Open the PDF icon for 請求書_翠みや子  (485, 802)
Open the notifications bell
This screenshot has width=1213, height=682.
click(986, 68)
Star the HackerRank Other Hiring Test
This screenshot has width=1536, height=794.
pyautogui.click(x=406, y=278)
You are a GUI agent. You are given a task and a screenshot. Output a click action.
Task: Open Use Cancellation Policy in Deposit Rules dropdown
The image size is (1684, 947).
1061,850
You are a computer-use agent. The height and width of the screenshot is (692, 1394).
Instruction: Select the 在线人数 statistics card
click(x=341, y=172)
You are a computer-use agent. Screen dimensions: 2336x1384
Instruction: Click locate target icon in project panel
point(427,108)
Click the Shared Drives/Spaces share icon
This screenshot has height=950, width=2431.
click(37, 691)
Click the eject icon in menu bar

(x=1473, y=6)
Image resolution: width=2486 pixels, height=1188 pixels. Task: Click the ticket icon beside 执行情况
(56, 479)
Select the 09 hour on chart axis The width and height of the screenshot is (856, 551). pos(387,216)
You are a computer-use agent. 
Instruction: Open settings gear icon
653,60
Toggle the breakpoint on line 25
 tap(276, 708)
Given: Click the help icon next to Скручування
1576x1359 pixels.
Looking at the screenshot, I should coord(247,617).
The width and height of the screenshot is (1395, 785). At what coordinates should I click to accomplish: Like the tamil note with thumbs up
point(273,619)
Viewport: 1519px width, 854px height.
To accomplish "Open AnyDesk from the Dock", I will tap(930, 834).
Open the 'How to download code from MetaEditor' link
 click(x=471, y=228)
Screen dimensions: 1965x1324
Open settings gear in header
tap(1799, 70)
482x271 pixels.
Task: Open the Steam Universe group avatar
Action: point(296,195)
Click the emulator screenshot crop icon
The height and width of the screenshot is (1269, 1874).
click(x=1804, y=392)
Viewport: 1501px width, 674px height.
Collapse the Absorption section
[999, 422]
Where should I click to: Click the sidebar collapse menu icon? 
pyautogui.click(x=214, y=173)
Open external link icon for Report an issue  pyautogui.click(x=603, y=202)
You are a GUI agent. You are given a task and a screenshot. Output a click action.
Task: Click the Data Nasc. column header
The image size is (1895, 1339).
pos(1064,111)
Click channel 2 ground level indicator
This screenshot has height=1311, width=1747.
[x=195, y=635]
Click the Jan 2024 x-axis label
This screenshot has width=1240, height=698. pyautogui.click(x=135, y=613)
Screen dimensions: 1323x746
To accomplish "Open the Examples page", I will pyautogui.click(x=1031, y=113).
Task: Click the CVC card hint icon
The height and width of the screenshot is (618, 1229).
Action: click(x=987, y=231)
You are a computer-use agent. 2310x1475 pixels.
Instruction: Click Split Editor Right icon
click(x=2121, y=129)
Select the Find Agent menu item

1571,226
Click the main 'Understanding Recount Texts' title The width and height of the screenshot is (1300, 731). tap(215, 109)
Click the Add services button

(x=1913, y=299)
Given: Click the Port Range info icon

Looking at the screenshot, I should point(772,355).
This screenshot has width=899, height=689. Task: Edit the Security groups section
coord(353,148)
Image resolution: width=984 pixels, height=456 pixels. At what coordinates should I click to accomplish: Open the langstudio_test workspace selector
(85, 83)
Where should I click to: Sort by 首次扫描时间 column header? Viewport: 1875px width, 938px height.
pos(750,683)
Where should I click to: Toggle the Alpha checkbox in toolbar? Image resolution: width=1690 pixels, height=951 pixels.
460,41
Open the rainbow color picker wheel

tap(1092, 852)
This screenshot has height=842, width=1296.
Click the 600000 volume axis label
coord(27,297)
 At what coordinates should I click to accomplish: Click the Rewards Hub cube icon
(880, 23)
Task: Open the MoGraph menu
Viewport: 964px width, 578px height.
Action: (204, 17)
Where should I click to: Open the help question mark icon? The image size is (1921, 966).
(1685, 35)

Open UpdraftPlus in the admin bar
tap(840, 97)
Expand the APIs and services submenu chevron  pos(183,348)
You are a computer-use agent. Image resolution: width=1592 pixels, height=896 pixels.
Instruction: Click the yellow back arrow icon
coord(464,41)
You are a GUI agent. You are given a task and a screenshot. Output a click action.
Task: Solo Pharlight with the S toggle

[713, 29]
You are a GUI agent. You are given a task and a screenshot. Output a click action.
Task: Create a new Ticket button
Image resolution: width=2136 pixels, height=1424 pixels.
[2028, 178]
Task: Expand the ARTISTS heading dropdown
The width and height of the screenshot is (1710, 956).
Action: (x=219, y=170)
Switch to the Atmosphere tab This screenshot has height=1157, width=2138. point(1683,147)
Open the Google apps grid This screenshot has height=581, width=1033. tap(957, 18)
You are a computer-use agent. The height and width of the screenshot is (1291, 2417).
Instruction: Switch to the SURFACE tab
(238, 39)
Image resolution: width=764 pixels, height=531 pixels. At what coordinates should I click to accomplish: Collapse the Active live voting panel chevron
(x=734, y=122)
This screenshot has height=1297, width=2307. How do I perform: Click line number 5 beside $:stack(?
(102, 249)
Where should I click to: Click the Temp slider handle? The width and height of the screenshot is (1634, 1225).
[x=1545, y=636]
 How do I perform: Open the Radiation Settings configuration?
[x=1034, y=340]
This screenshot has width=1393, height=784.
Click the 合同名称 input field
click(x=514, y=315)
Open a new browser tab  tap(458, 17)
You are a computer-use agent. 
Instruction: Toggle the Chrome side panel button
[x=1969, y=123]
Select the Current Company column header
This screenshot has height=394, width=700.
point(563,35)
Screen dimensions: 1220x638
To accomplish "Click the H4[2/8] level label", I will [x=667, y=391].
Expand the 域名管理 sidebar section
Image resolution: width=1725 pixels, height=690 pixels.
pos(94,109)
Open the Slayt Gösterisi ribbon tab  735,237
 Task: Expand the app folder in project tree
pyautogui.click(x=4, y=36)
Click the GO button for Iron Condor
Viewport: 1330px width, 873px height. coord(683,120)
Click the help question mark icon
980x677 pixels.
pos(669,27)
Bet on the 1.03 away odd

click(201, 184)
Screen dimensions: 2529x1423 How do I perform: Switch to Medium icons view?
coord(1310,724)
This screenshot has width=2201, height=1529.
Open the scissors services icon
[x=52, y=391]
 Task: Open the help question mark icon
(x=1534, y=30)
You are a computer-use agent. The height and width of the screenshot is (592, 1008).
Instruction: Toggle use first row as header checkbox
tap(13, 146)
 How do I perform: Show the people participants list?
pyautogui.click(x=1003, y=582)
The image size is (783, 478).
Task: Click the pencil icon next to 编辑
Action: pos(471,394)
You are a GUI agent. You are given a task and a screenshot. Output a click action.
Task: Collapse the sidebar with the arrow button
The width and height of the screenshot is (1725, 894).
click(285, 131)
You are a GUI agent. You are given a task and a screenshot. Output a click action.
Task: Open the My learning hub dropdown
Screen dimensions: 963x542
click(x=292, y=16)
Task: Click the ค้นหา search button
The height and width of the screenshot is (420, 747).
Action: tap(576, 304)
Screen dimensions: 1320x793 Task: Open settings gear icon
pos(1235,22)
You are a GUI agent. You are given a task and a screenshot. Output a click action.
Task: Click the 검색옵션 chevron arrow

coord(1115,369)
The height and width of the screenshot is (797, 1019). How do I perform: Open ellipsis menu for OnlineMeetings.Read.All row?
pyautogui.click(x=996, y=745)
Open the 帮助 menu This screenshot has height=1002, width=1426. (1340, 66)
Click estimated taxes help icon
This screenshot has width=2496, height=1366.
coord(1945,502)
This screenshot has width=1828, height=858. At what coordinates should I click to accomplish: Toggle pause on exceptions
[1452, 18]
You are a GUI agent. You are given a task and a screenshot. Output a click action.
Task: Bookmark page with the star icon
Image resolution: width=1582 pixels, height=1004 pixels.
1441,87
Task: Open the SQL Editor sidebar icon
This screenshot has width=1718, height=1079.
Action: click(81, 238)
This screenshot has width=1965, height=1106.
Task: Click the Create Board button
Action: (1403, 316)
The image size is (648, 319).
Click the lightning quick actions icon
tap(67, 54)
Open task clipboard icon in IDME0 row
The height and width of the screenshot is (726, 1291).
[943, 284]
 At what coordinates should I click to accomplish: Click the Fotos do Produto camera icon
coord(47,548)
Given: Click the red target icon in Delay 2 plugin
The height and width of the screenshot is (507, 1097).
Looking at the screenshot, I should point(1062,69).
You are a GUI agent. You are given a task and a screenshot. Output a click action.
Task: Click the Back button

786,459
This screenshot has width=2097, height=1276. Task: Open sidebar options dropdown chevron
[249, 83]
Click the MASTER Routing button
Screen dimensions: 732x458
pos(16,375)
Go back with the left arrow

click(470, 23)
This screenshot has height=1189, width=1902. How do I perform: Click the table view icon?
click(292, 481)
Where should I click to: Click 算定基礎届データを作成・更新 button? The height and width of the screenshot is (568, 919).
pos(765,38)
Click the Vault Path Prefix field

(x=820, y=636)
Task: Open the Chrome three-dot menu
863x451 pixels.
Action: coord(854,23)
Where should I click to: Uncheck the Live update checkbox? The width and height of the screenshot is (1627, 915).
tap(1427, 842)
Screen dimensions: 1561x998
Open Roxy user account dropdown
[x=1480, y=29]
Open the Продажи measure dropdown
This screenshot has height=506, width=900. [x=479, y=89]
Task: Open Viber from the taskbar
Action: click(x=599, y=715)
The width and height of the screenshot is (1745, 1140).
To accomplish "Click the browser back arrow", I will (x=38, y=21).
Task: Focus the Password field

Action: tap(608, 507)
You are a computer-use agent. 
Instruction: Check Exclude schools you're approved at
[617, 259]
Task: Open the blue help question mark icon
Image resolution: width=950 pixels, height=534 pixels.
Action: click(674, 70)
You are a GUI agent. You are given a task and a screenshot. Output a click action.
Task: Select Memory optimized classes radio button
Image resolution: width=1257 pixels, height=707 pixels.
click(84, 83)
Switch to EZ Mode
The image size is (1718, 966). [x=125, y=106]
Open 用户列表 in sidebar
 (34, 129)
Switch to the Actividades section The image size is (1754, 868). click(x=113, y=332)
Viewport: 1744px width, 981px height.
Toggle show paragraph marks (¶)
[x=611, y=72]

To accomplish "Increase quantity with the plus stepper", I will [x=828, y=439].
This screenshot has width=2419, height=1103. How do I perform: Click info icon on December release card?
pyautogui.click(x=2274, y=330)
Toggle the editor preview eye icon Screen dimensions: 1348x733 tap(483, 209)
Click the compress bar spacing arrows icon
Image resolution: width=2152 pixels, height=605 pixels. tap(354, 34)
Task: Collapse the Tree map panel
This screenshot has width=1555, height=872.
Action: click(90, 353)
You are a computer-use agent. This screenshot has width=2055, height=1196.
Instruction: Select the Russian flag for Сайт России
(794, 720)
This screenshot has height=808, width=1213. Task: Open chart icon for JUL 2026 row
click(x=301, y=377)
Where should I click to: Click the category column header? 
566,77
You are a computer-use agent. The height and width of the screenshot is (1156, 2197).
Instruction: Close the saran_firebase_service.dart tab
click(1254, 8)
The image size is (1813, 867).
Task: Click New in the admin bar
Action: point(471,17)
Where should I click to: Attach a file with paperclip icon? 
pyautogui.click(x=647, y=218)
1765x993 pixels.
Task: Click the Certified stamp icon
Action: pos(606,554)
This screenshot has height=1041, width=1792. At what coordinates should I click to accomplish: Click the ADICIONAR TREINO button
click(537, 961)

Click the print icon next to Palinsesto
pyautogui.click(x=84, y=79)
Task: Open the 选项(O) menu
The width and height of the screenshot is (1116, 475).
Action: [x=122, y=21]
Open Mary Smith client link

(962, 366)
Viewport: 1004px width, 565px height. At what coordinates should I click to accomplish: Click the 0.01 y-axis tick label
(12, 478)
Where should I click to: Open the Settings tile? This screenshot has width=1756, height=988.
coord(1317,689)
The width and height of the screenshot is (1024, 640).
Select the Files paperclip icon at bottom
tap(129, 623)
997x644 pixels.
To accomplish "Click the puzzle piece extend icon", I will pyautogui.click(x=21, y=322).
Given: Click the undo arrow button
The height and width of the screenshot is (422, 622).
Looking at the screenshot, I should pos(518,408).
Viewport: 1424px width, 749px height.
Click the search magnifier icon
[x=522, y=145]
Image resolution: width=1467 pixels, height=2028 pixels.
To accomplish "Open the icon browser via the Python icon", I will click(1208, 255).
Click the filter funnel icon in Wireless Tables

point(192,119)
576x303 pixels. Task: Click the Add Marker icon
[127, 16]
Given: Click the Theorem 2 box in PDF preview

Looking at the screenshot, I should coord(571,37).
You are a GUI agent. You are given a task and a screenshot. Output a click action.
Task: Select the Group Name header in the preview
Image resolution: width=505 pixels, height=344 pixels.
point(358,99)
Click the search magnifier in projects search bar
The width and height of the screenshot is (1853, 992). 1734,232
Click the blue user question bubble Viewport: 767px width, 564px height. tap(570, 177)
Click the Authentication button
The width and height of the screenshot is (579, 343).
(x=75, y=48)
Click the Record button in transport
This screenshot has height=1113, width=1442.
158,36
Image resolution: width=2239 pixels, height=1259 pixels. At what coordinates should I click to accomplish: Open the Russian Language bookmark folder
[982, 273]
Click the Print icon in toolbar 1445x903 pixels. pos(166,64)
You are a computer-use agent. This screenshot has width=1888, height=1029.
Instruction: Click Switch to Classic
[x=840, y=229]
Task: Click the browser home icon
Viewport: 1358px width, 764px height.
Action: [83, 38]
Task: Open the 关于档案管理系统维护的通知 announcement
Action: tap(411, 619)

━━━━━━━━━━━━━━━━━━━━━━━━━━━━━━

> _PROBLEM STATEMENT_:
Scan the data for lines containing "page" and copy all of them.

> _EXERCISE ANSWER_:
To accomplish "Open the Examples page", I will pyautogui.click(x=1031, y=113).
Task: Bookmark page with the star icon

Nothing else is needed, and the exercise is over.